US Patent Application 18222946. IN-NETWORK COLLECTIVE OPERATIONS simplified abstract

From WikiPatents
Jump to navigation Jump to search

IN-NETWORK COLLECTIVE OPERATIONS

Organization Name

Intel Corporation


Inventor(s)

Vivek Kashyap of Portland OR (US)

Amedeo Sapio of San Jose CA (US)

IN-NETWORK COLLECTIVE OPERATIONS - A simplified explanation of the abstract

This abstract first appeared for US patent application 18222946 titled 'IN-NETWORK COLLECTIVE OPERATIONS

Simplified Explanation

This patent application describes a switch that is used in training machine learning models.

  • The switch uses a reliable transport protocol to receive packet communications from worker nodes involved in the collective operation.
  • The switch stores the receipt state of each packet received from the worker nodes.
  • The switch then uses a non-reliable transport protocol to send the packets to a device responsible for aggregating the results.
  • The reliable transport protocol used by the switch is different from the non-reliable transport protocol.

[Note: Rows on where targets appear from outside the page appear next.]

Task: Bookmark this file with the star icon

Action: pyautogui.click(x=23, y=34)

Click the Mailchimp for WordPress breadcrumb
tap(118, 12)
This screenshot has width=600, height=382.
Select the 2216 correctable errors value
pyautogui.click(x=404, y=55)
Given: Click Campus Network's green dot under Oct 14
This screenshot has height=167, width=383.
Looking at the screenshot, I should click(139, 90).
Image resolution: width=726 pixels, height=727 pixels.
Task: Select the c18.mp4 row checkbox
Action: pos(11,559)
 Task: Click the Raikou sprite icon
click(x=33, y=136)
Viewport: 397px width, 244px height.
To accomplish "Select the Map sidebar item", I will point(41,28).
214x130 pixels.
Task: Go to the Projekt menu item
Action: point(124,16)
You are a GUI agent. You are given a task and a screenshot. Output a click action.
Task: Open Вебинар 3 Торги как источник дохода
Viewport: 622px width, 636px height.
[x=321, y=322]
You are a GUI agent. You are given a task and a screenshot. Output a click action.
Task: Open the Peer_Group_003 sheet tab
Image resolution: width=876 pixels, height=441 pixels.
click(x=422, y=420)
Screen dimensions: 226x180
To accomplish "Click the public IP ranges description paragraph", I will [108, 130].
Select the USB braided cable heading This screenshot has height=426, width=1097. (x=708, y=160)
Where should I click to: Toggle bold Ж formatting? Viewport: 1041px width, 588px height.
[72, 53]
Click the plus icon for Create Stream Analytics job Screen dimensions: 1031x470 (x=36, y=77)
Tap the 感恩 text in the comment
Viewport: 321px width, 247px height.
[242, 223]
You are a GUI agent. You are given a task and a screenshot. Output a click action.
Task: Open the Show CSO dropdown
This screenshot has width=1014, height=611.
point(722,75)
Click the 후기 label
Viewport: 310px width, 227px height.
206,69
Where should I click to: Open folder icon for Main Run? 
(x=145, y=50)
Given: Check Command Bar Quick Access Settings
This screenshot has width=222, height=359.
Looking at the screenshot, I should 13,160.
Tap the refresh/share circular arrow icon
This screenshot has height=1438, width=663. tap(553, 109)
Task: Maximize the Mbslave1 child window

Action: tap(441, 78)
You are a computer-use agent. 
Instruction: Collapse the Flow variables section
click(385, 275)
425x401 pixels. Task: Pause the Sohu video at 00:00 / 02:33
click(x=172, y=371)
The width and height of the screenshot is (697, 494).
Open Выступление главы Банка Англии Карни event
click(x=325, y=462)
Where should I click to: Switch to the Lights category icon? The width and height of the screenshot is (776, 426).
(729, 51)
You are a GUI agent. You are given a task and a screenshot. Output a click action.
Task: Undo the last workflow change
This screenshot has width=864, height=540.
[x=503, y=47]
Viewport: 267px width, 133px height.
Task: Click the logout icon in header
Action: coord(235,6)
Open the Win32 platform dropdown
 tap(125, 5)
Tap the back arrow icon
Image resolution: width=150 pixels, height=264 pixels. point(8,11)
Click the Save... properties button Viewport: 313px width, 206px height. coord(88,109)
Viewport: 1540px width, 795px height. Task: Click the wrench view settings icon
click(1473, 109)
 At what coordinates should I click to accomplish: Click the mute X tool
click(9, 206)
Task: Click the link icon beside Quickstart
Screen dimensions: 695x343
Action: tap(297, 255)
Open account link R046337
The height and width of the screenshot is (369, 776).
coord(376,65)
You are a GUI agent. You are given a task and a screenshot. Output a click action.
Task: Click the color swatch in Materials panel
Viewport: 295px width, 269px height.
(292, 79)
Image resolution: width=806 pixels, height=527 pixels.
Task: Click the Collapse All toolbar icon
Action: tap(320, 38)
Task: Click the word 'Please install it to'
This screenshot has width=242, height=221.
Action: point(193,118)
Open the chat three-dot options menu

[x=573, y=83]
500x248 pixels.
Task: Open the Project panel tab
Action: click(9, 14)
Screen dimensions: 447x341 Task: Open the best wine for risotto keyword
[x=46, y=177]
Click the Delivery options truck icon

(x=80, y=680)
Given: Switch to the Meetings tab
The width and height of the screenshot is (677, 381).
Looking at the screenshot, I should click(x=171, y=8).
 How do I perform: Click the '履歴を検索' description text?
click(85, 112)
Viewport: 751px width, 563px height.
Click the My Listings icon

Original Abstract Submitted

Examples described herein relate to a switch comprising circuitry configured to for packet communications associated with a collective operation to train machine learning (ML) models: utilize a reliable transport protocol for communications from at least one worker node of the collective operation to a switch, wherein the utilize a reliable transport protocol for communications from at least one worker node of the collective operation to the switch comprises store packet receipt state for per-packet communications from the at least one worker node of the collective operation to the switch and utilize a non-reliable transport protocol by the switch to a device that is to perform aggregation of results, wherein the reliable transport protocol comprises a different protocol than that of the non-reliable transport protocol.